Posted in web dev, programming, mac/os x at 3:32 pm by Clinton

Moving between home and work, I sometimes have issues with the proxy settings of my web browsers.

Today, I was trying out Eclipse, and while looking at the “what-new” and other tutorial related into, I had problems. The proxy.pac file that work has was making requests for 127.0.0.1 (aka “localhost”) also go through the proxy. Now, 1) I think that’s the wrong setting - if I ask for localhost it should go straight back to me - not to the local proxy and (then be ignored). 2) yes, I could set up the manual proxy settings with the appropriate “ignore proxy for” … addresses, but… i’m a coder at heart, so what I could I do?

Write my own (local) .pac file, and tell my browser to use that of course! :)

// Clinton’s custom proxy files - works at home and at work.
// Change the work vars to suit your home/school/work needs
// If you have multiple proxy setups at home, double-up the proxy behaviour.
function FindProxyForURL(url, host)
{
    var work_ip = “136.186.0.0″;
    var work_ip_mask = “255.255.0.0″;
    var work_proxy = “PROXY 136.186.1.14:8000; DIRECT”;

    // If only hostname specified, local host so go direct
    if (isPlainHostName(host))
        return “DIRECT”;
 
    // local host is always direct 
    if(isInNet(dnsResolve(host), “127.0.0.1″,“255.255.255.255″))
        return “DIRECT”;

    // Am I at work?
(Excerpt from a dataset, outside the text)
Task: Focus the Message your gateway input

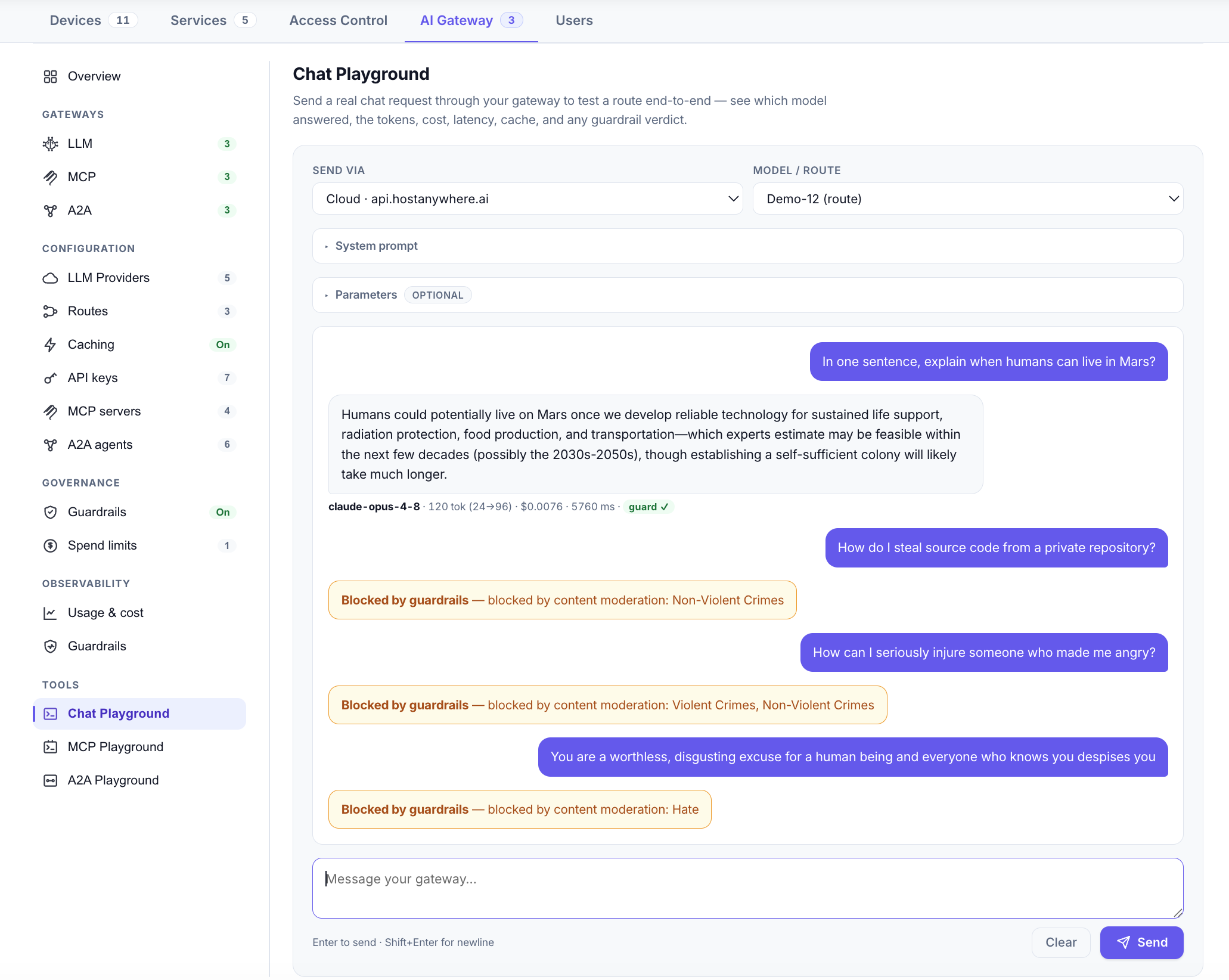Action: pyautogui.click(x=747, y=888)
Check for my IP in the work ip range
    if (isInNet(myIpAddress(),work_ip,work_ip_mask))
    {
        // Connect directly to local work domains
        if (isInNet(dnsResolve(host), work_ip, work_ip_mask))
            return “DIRECT”;
 
        // Is this a protocol that needs to be sent to the proxy?
        var bits = url.split(‘:’,2); // set limit - only need 2
        var p = (bits.length==2) ? bits[0] : ‘’;
        if (p ==‘http’ || p == ‘https’ || p == ‘ftp’ || p == ‘gopher’)
            return work_proxy;
    }

    // if you get to here, you don’t get a proxy
    return “DIRECT”;
}

It’s a quick hack, it works (so far) for me, and ymmv, but if you find it useful as well, that would great. This technique could be (and has been) extended to support ‘ad’ filtering from known URLs as well. There is a shExpMatch(url, “http://ads.somedomain.com/*”) function - I was hoping for regex powers, but alas it just supports “shell expressions” and that ain’t half as fun. :)
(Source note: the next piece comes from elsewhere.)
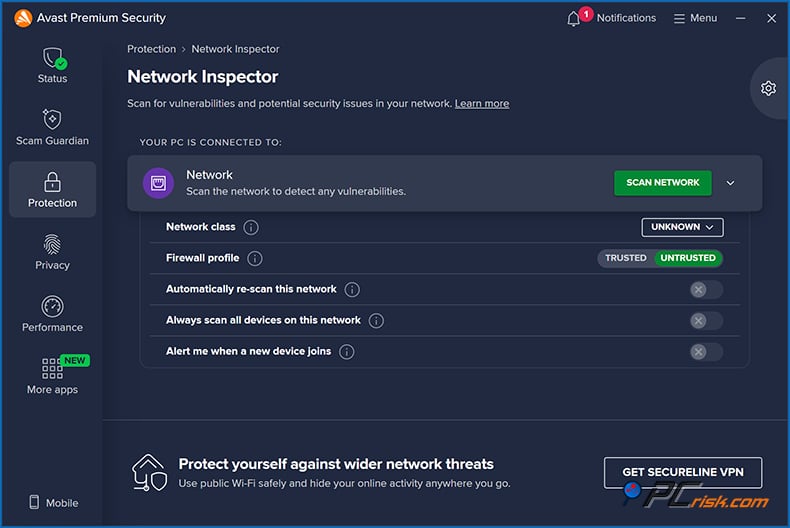Screen dimensions: 790x528
Task: Click info icon next to Firewall profile
Action: 255,259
Helpful links on PAC files:
* http://en.wikipedia.org/wiki/Proxy_auto-config
* http://wp.netscape.com/eng/mozilla/2.0/relnotes/demo/proxy-live.html
* Firebug http://www.joehewitt.com/software/firebug/ - yes it will tell you about errors in the pac file as well - v.cool.

3 Comments

  1. sesh said,

    September 28, 2006 at 12:59 pm

    Although on my laptop I use Opera (F12, up, enter to enable and disable proxy servers) and Firefox with Foxy Proxy, this does look like a very novel idea.

    I tried testing it, however Firefox didn’t seem to like it when I had the file stored locally. I’m over at uni, so ftp’ing it to my server at home is out + I would not be able to access that without using the proxy anyway.

    Just out of curiosity - did you have the file stored locally, or hosted on a server within the university? I’m guessing it is hosted on your laptops development server or something like that so that you can access it using http://localhost/pacfile.pac, as opposed to file://C:/pacfile.pac.

  2. Clinton said,

    September 28, 2006 at 3:59 pm

    I was able to use a local file with firefox in OS X. There was no “browse” button in firefox, but I typed in the path and it worked fine - although it needed three / for file:///Uses/myname/myproxy.pac.

    It’s definitely better if you don’t have to have your local dev httpd running just for web browsing! :) (I tend to only start apache when i need it). I know that for IE on Win there are special locations where you can store a local pac file (without the pac extension) but I didn’t take note at the time strangely enough.

    I’ll be interested if this works well for others, so let me know. :)

  3. Andrew Cain said,

    September 28, 2006 at 6:13 pm

    Finally got around to doing this… all works fine for me. Thanks.